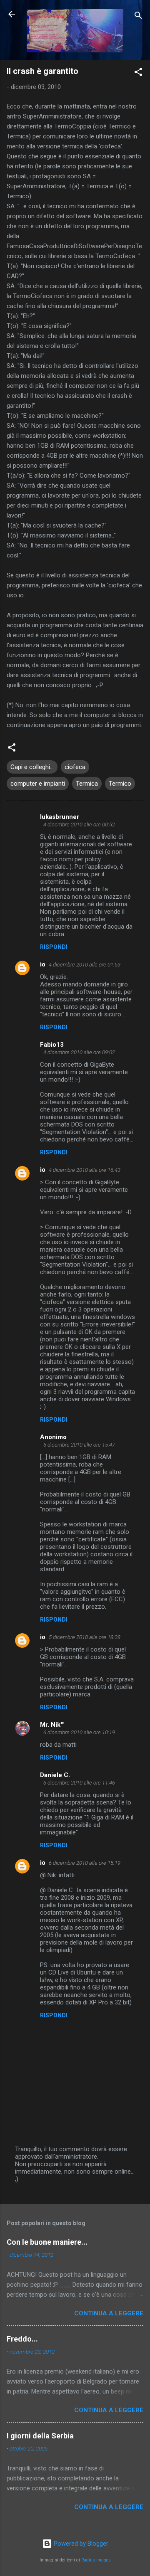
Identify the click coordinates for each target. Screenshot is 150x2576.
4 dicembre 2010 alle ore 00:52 (79, 824)
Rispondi (54, 947)
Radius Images (96, 2560)
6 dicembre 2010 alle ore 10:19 (79, 1732)
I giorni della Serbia (40, 2435)
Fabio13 (52, 1044)
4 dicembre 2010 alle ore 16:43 (84, 1170)
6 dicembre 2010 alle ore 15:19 (84, 1863)
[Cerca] (138, 17)
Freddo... (22, 2338)
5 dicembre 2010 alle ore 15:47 (79, 1445)
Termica (87, 783)
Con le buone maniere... (47, 2242)
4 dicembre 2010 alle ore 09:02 (79, 1052)
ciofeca (75, 767)
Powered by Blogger (80, 2543)
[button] (138, 73)
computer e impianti (37, 783)
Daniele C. (55, 1775)
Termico (120, 783)
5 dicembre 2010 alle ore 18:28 (84, 1637)
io (42, 964)
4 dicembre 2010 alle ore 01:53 (84, 964)
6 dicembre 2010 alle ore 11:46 (79, 1783)
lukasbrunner (59, 817)
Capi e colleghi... (32, 767)
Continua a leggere (108, 2313)
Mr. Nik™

----------------

PROBLEM DETAILS: Every line of the data above is to be repeated exactly; the images are to be left out.

SOLUTION:
Identify the click coordinates for each target. Screenshot is 150x2576.
4 dicembre 2010 alle ore 00:52 (79, 824)
Rispondi (54, 947)
Radius Images (96, 2560)
6 dicembre 2010 alle ore 10:19 (79, 1732)
I giorni della Serbia (40, 2435)
Fabio13 (52, 1044)
4 dicembre 2010 alle ore 16:43 (84, 1170)
6 dicembre 2010 alle ore 15:19 (84, 1863)
[Cerca] (138, 17)
Freddo... (22, 2338)
5 dicembre 2010 alle ore 15:47 (79, 1445)
Termica (87, 783)
Con le buone maniere... (47, 2242)
4 dicembre 2010 alle ore 09:02 (79, 1052)
ciofeca (75, 767)
Powered by Blogger (80, 2543)
[button] (138, 73)
computer e impianti (37, 783)
Daniele C. (55, 1775)
Termico (120, 783)
5 dicembre 2010 alle ore 18:28 (84, 1637)
io (42, 964)
4 dicembre 2010 alle ore 01:53 (84, 964)
6 dicembre 2010 alle ore 11:46 (79, 1783)
lukasbrunner (59, 817)
Capi e colleghi... (32, 767)
Continua a leggere (108, 2313)
Mr. Nik™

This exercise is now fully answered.